Interdisciplinary music therapy approaches

Presentations and workshops gave participants at a conference in Basel an understanding of interdisciplinary methods in art and music therapy.

Mireille Lesslauer at the music therapy symposium on April 21, 2023. photo: Wolfgang Werder

The integration of music therapy into everyday clinical practice has played a major role in its development from a rather derided wellness treatment to a medically recognized therapy. It is hard to imagine neonatology, palliative medicine, oncology, neurorehabilitation and other departments without it. In Switzerland, the instrument maker and music therapist Joachim Marz at the Bellikon Rehabilitation Clinic He has been a pioneer in this field for a long time, together with his colleague Susanne Bossert. Since last year, he has continued the strongly practice-oriented specialist conferences that have become a tradition in Bellikon at Rehab Basel, now together with music therapist Mireille Lesslauer, who works there. This year's topic: "The importance and effects of interdisciplinary methods of art and music therapy", and thus the interdisciplinary cooperation between music therapy and art therapy in neurorehabilitation.

Music therapy can play to its strengths on two levels in everyday life at a rehabilitation clinic. On the one hand, it can accompany or help shape psychological processes that are indispensable when patients have to find their way back into life after accidents or health-related strokes of fate. Secondly, it can support the retraining of bodily functions in a very practical way, for example when it comes to restoring bodily symmetries after a stroke.

Zeitgeist and physical experience

At the Basel conference, discussions about the extent to which emotions are biologically predetermined showed that music psychology cannot completely escape the current, ideologically influenced debates in emotion psychology.
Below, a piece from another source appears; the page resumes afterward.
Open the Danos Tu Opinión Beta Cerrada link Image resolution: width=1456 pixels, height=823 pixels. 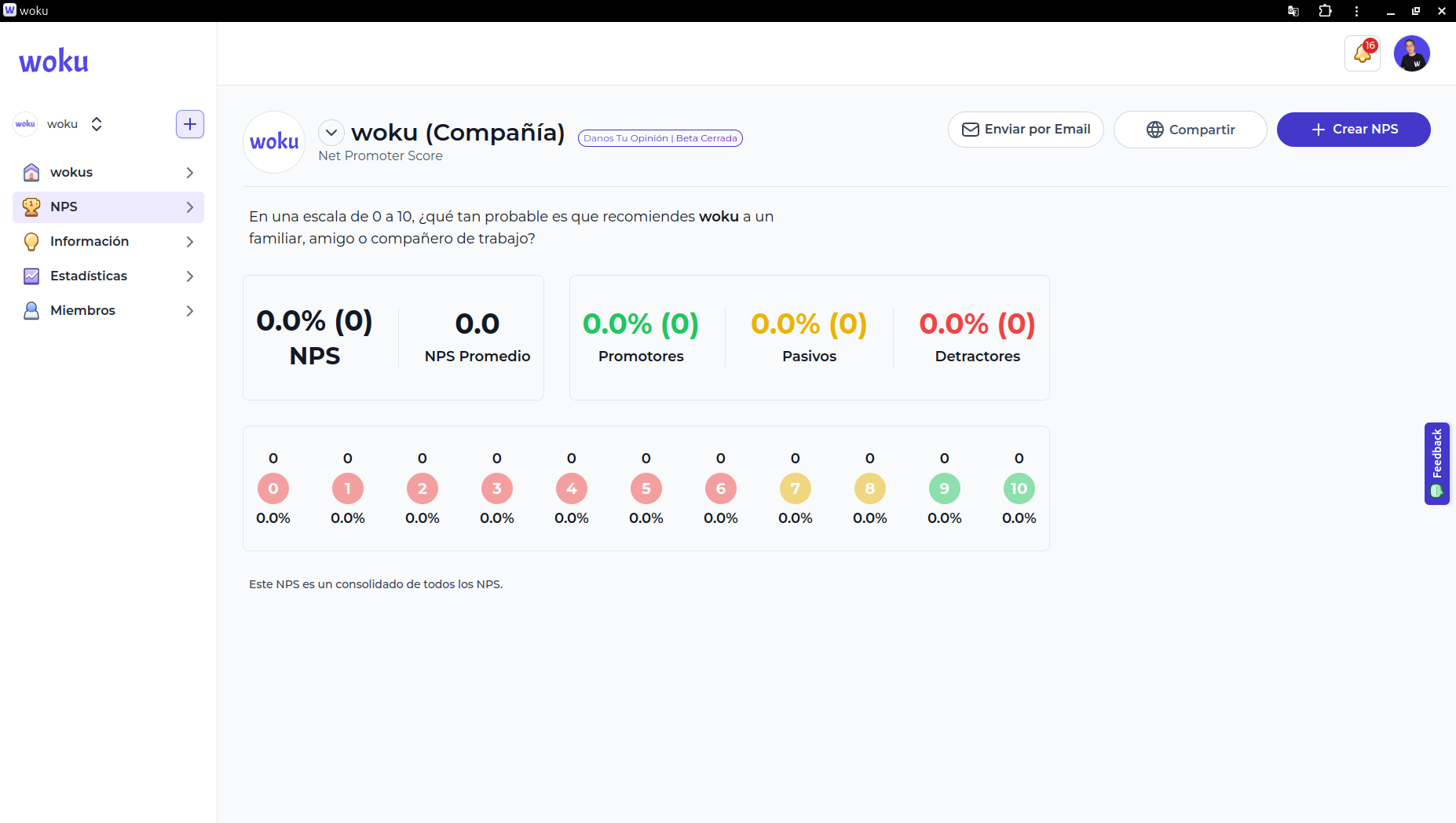(x=660, y=137)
Analogous to the rejection of biologically determined gender identities in gender research, younger female researchers advocate ideas of an exclusively culturally formed emotionality. In the lecture by Hamburg art therapist Judith Revers, the will to respect the complexity of intercultural communication processes became clear, for example in music therapy with refugees. However, there is a risk of falling back into ideas of the fundamental exotic otherness of foreign cultures that were thought to have been overcome. This is where radical left-wing concepts meet nationalistic ideas.
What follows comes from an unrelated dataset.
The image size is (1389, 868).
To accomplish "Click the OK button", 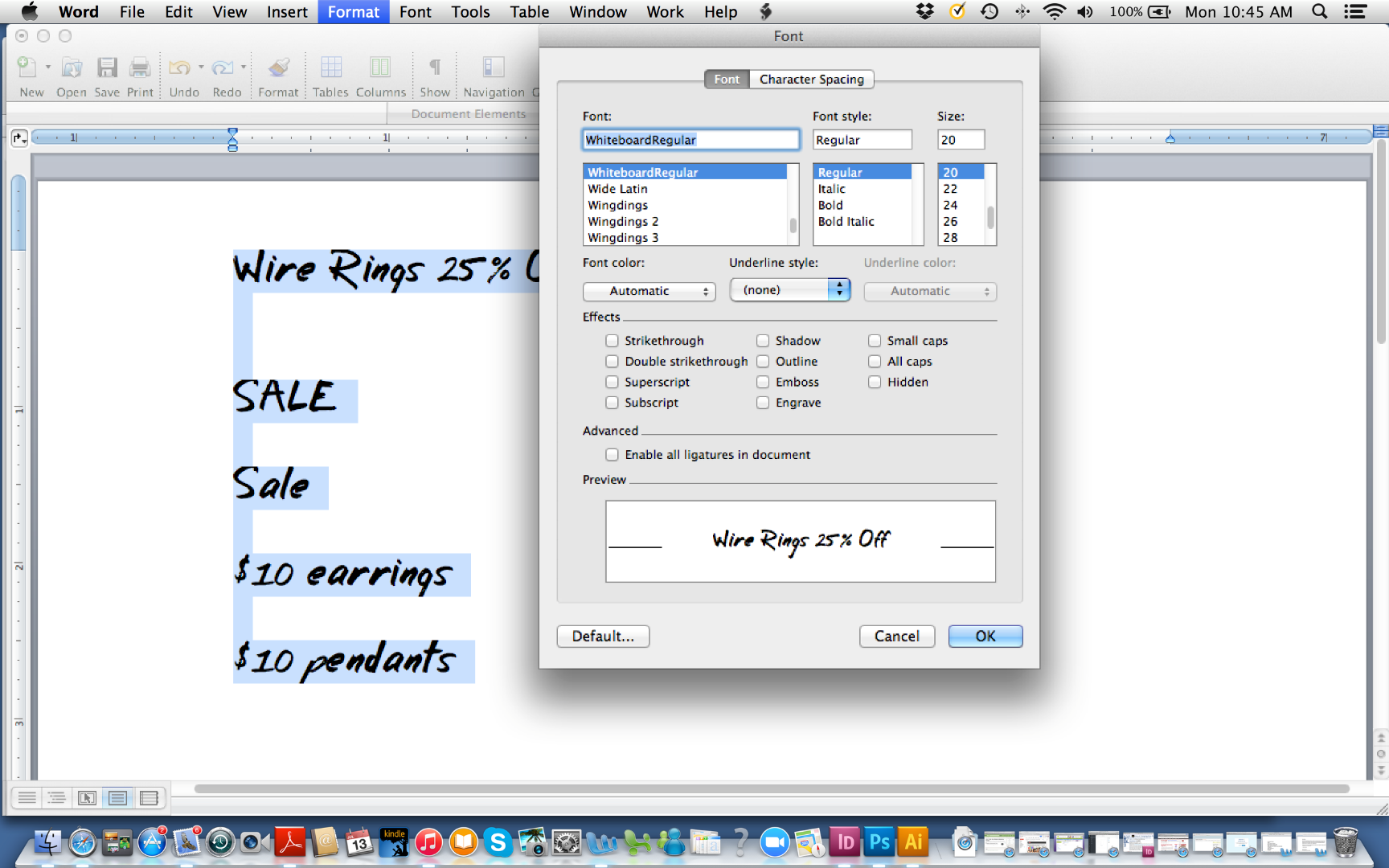I will coord(985,636).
The recumbent monochord was tried out in one of the workshops. Photo: Joachim Marz

However, the conference in Basel also showed that music therapy in another area is moving in a direction that fortunately seems completely contrary to the zeitgeist: while current music production is becoming increasingly disembodied with digital production and the emergence of artificial intelligence instruments, this form of therapy offers exactly the opposite: special instruments that make it possible to experience sound and music in the flesh. This could be felt and heard in Basel in a workshop with monochords that you can lie on or that can be placed on your body. Vibrations are not just heard, but perceived directly through the body's resonance.
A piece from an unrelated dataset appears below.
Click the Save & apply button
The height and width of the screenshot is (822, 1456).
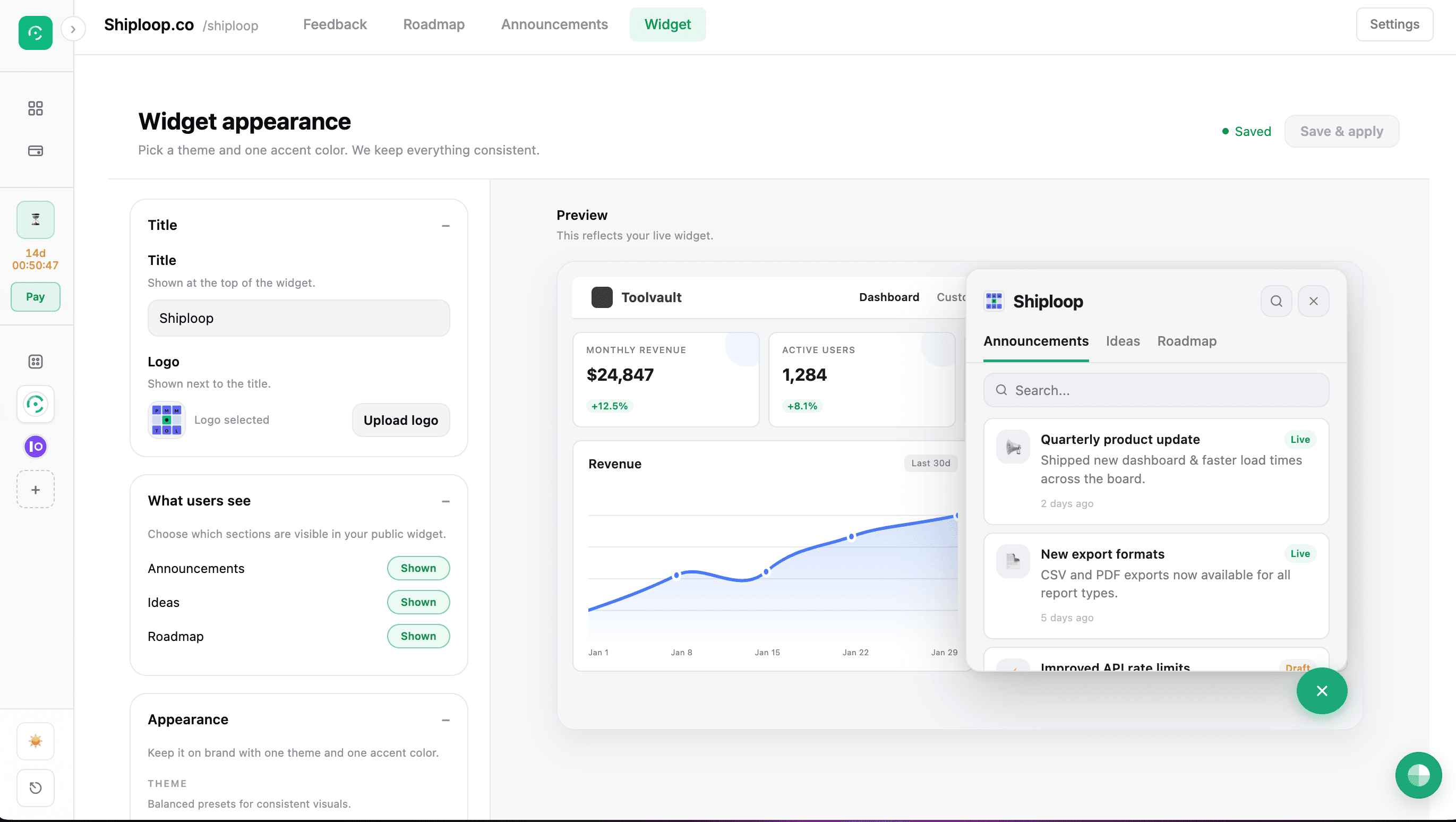coord(1341,131)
Hearing as a bridging function

The sense of hearing is the first to develop in adolescents, and it is the last to decay in the peripheral regions of death. Music therapy therefore has particular strengths, not least in the treatment of coma patients. One focus of the conference was on research in this area. Katharina Braune, a physiotherapist working at Rehab Basel, is collaborating with music therapy and nursing as part of a master's thesis to investigate the influence of the lying monochord on the consciousness of patients who are in a state of unresponsiveness or reduced consciousness as a result of severe brain injuries in several individual case studies.

Dorothea Dülberg, teaching music therapist at the German Music Therapy Society, showed how "intermedia crossovers as fluid changes of methods and media can stimulate and support transformation processes". In her workshop, she combined music, painting, poetry and movement in space to create a multidimensional tracing of inner voices.